Students who conduct a thesis in the IPSC laboratory are often paired with a graduate student mentor and are expected to attend bi-weekly lab meetings. Thesis students in our lab are strongly encouraged to start into their thesis project over the summer to help ensure that they are ready to start running participants in early fall. Students with an interest in pursuing graduate studies are particularly encouraged to apply.

 

2024-2025
Emilie Eslamian
Thesis:
Graduate Student Mentor: Patricia Colaco

 

2023-2024
Shyamaly Vasuthevan
Thesis:
Graduate Student Mentor: Kayla Robinson

 

2022-2023
Ali Mohamud
Thesis: Exploring Bias Awareness Among Undergrads at York University: A Cross-Sectional Snapshot
Graduate Student Mentor: Erik Allen
Kayla Robinson
Thesis: Life Satisfaction, Subjective Social Status of Family and Black-Related Collective Action Intentions in Black and Non-Black Adolescents

 

2021-2022
Julia Sebastien
Thesis: Science or Not Science? The Impact of Gender- and Race-Science Stereotypes on Associations with Asian women
Jessica Soliman
Thesis: Understanding and Improving Bicultural Identity Integration

 

2020-2021
Joey Si
Thesis: Assessing Math Stereotypes of Asian Women
Graduate Student Mentor: Christina Lapytskaia Aidy

 

2019-2020
Bahar Mashhadi
Thesis: Asian or female? How social categorization shapes math-gender stereotyping of Asian women
Graduate Student Mentor: Christina Lapytskaia Aidy

 

2017-2018
Emily Mastragostino
Thesis: Where does the apple fall? Examining implicit and explicit math-gender stereotyping of adolescents and their parents
Graduate Student Mentor: Christina Lapytskaia

 

2016-2017
Hamza Baksh
Thesis: Investigating the effects of ostracism on implicit and explicit racial biases
Graduate Student Mentor: Meghan George
Anjali Wisnarama
Thesis: Print news and its ability to influence racial attitudes
Graduate Student Mentor: Christina Lapytskaia

 

2015-2016
Jacob Schlosser
Thesis: The effect of racialized police violence on racial attitudes

Jacob will begin Law School at Queen's University in the fall of 2016.

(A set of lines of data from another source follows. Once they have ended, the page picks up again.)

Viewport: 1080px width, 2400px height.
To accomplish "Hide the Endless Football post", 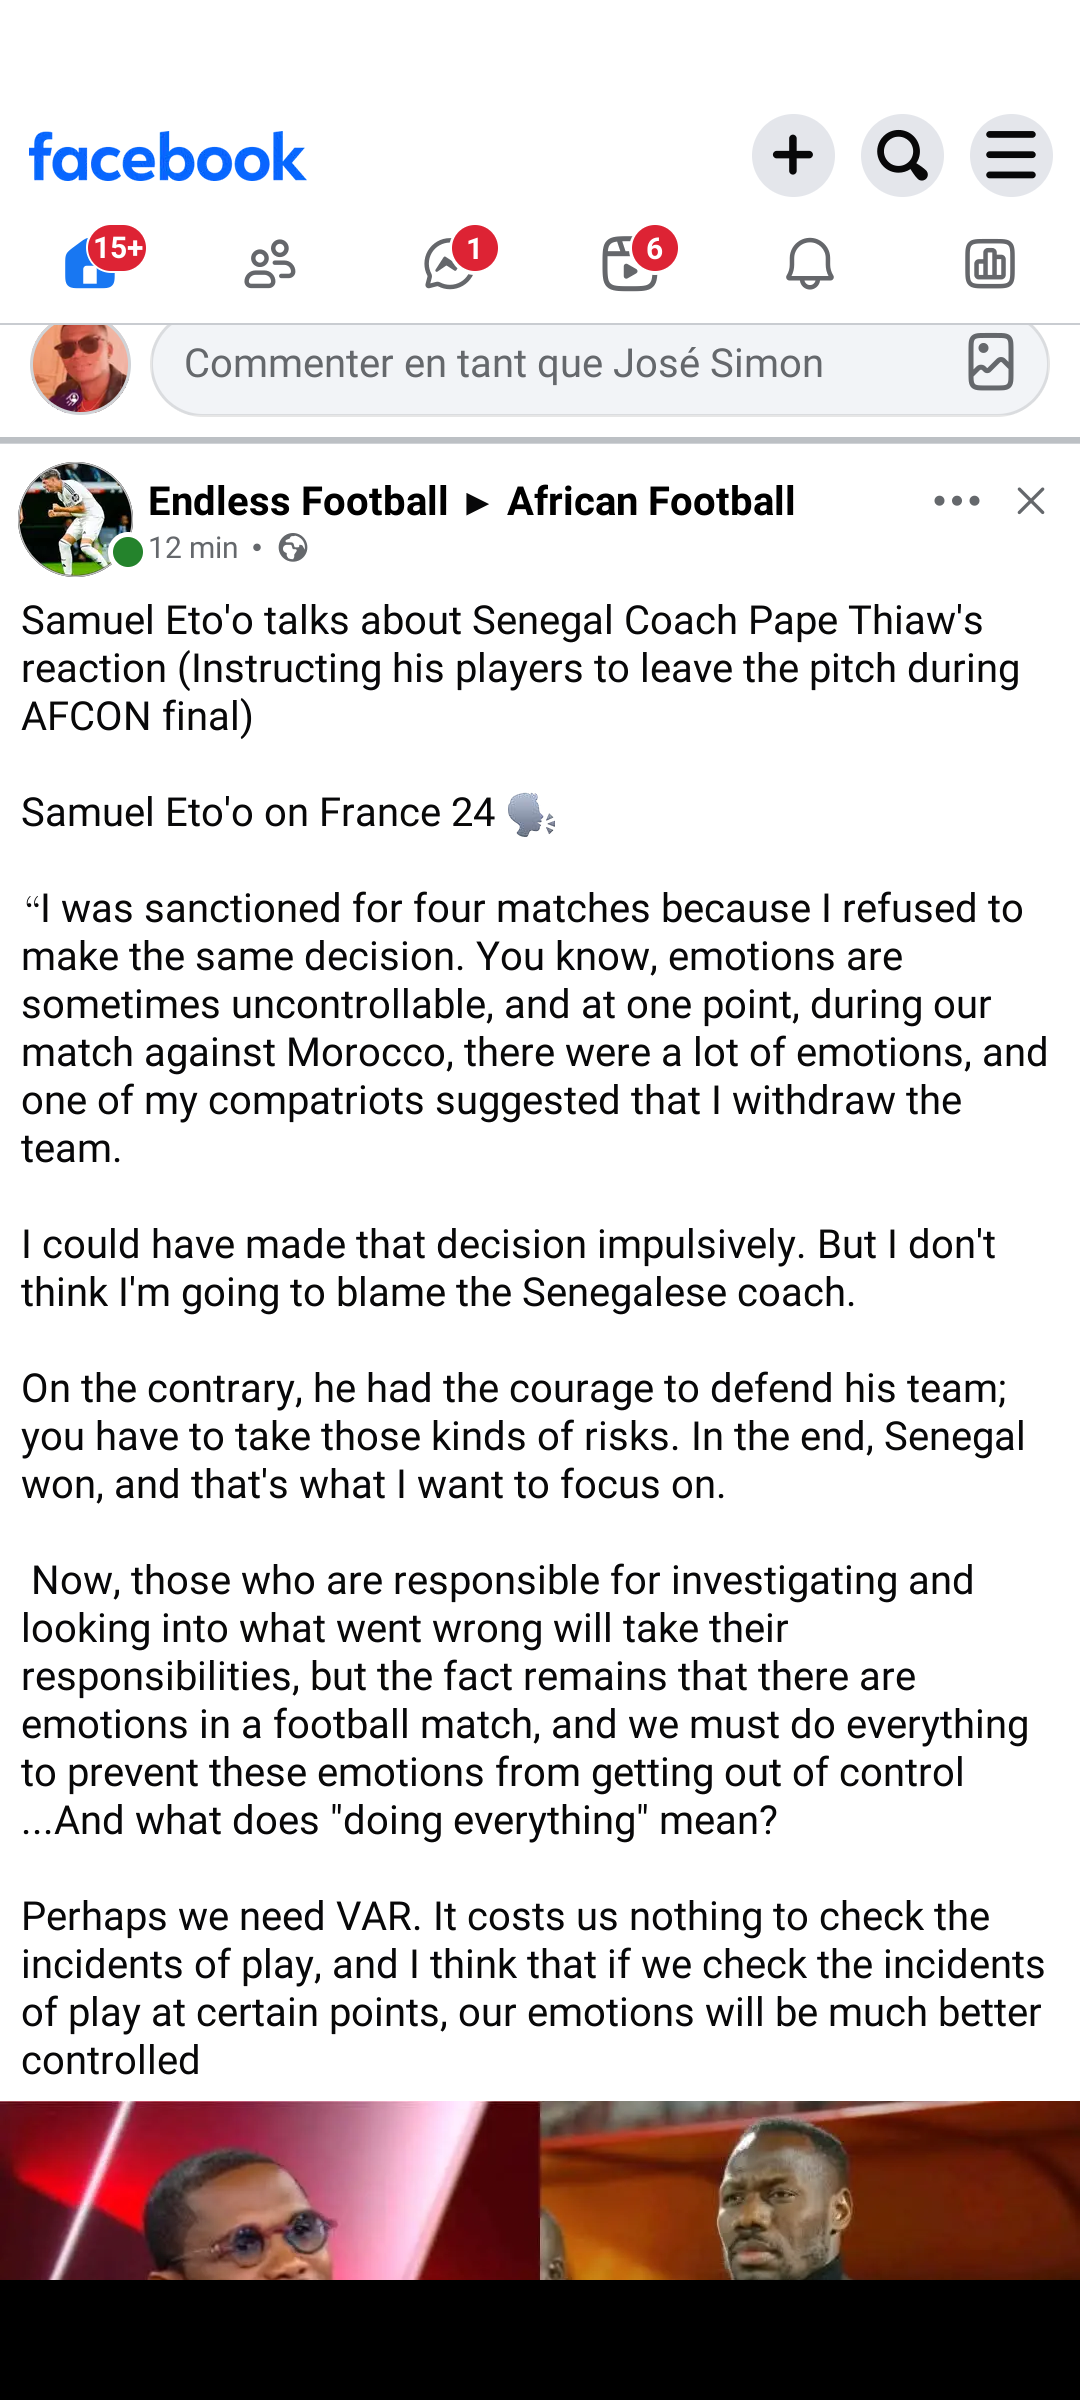I will pyautogui.click(x=1031, y=501).
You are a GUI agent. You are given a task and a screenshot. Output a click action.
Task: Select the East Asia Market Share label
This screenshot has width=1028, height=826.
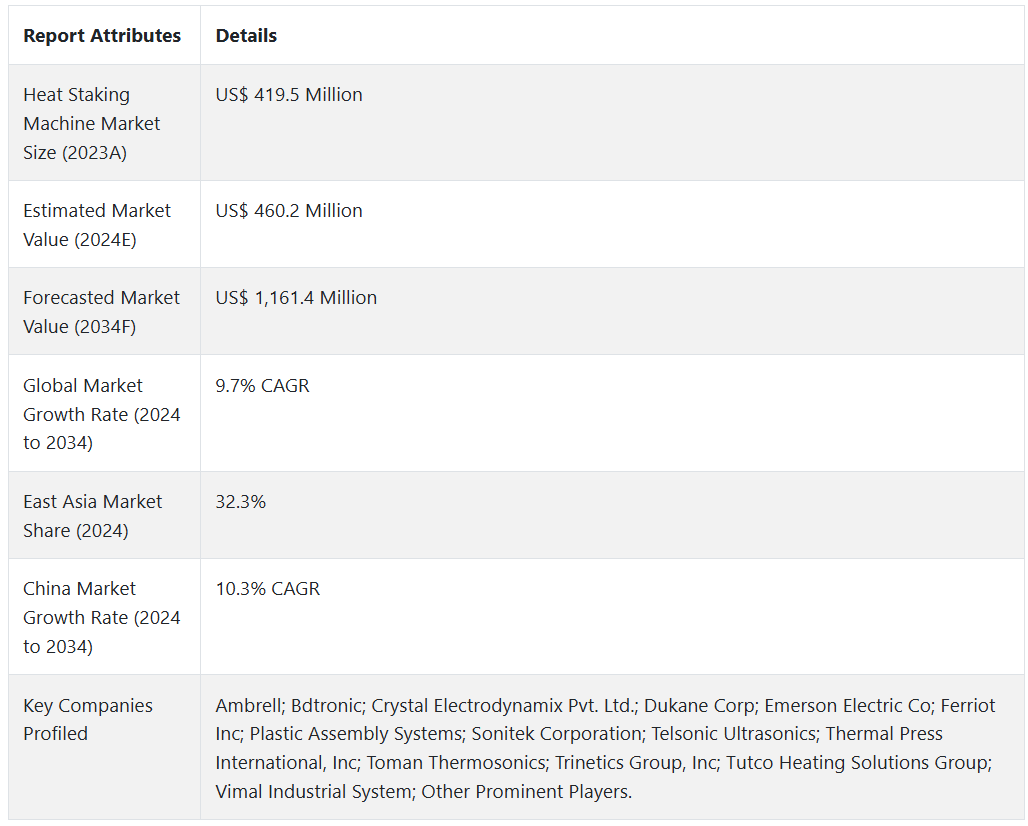pos(92,516)
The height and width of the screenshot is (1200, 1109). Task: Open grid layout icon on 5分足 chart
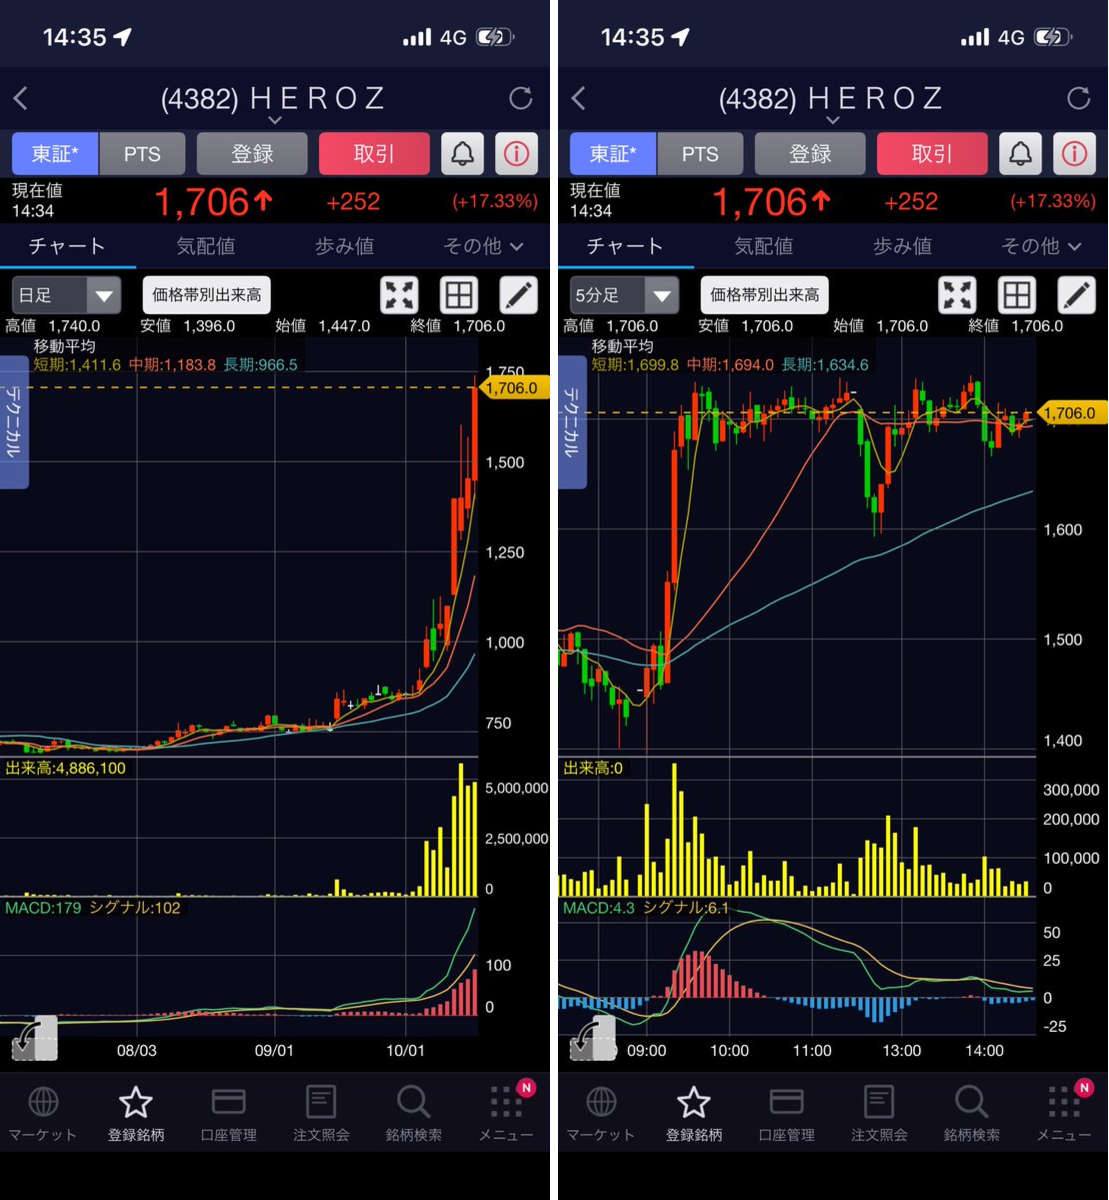point(1017,295)
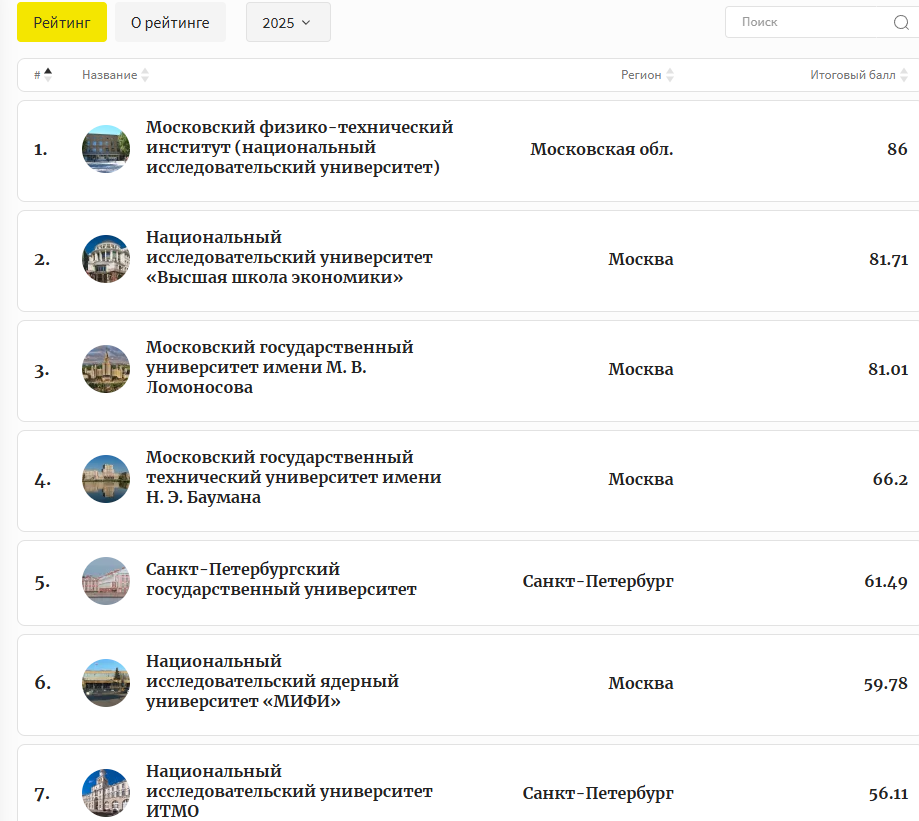
Task: Sort by Регион column arrows
Action: 670,76
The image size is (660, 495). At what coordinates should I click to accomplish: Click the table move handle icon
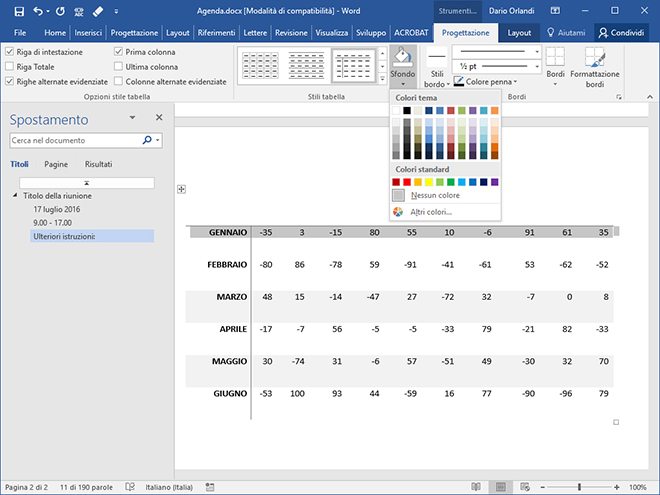(x=181, y=189)
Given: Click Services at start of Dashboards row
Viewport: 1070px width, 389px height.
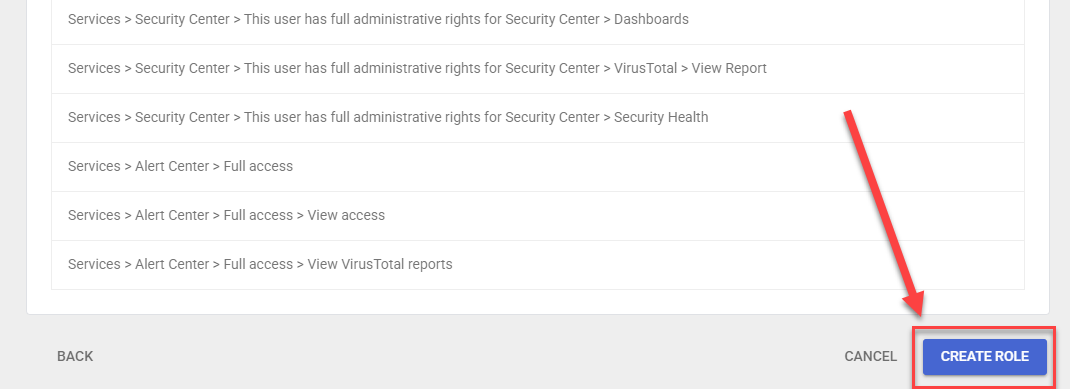Looking at the screenshot, I should [x=93, y=20].
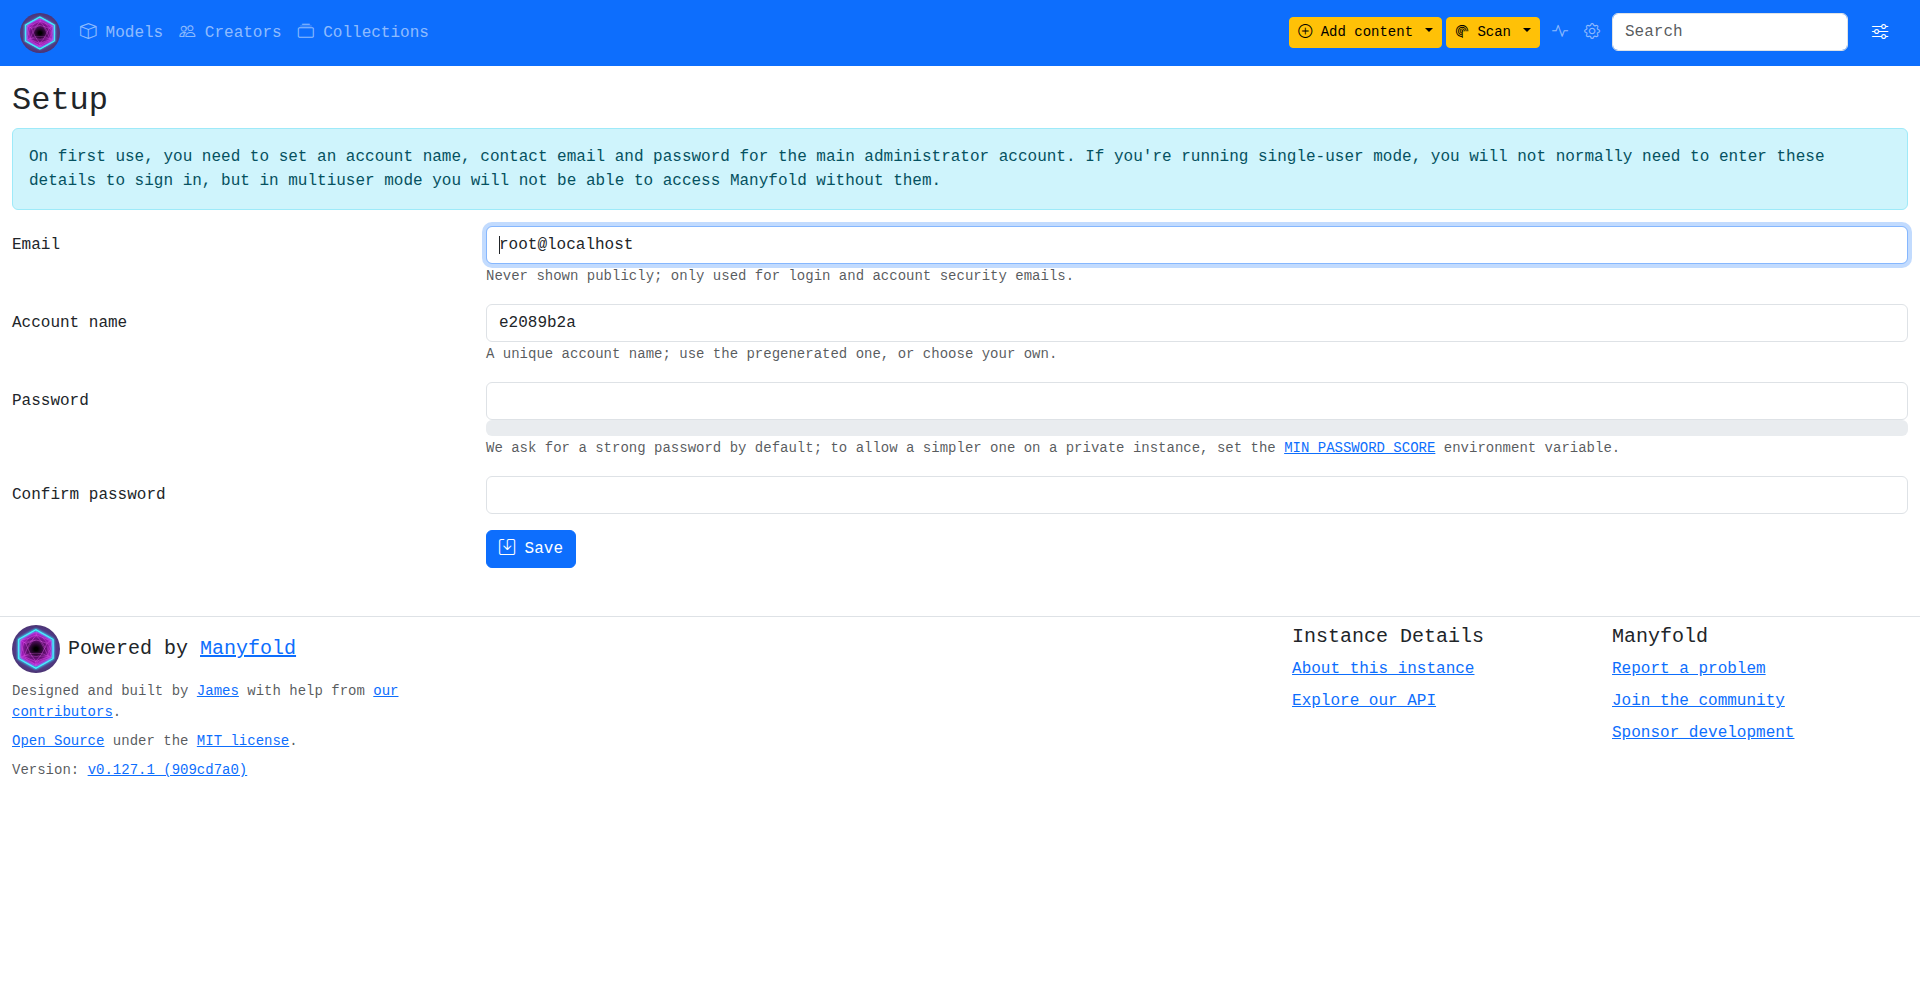
Task: Open the settings gear icon
Action: (x=1592, y=32)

Graduate Student Mentor: Meghan George

 

2014-2015
Tracy Fabri
Thesis: Smiling or Black? The Effect of Emotion Salience on Implicit Attitudes. Tracy's thesis project was part of a published paper that can be found here: http://www.yorku.ca/steeleje/research/PDF/Steele_et_al_SC_2018.pdf She is now in the clinical psychology program here at York University.
Graduate Student Mentor: Meghan George
Afsaneh Raissi
Thesis: Are We All Equal When We Smile? Examining the Impact of Emotional Expression on Racial Prejudice
*WINNER of the 2015 W. B. Templeton Honours Thesis Award for the best thesis in the Department of Psychology at York University and a Canadian Psychological Association (CPA) Certificate of Academic Excellence*
Graduate Student Mentor: Meghan George

 

2013-2014
Maria Iankilevitch
Thesis: Examining children's implicit racial attitudes

Maria will begin graduate studies in social psychology at the University of Toronto in the fall of 2014.

Graduate Student Mentor: Francine Karmali
Arvin Jagayat
Thesis: Decreasing implicit racial bias

Arvin will begin graduate studies in social psychology at Ryerson University in the fall of 2015.

Graduate Student Mentor: Meghan George

 

2011-2012
Jonathan Canzio
Thesis: The development of implicit race bias: What about the minority?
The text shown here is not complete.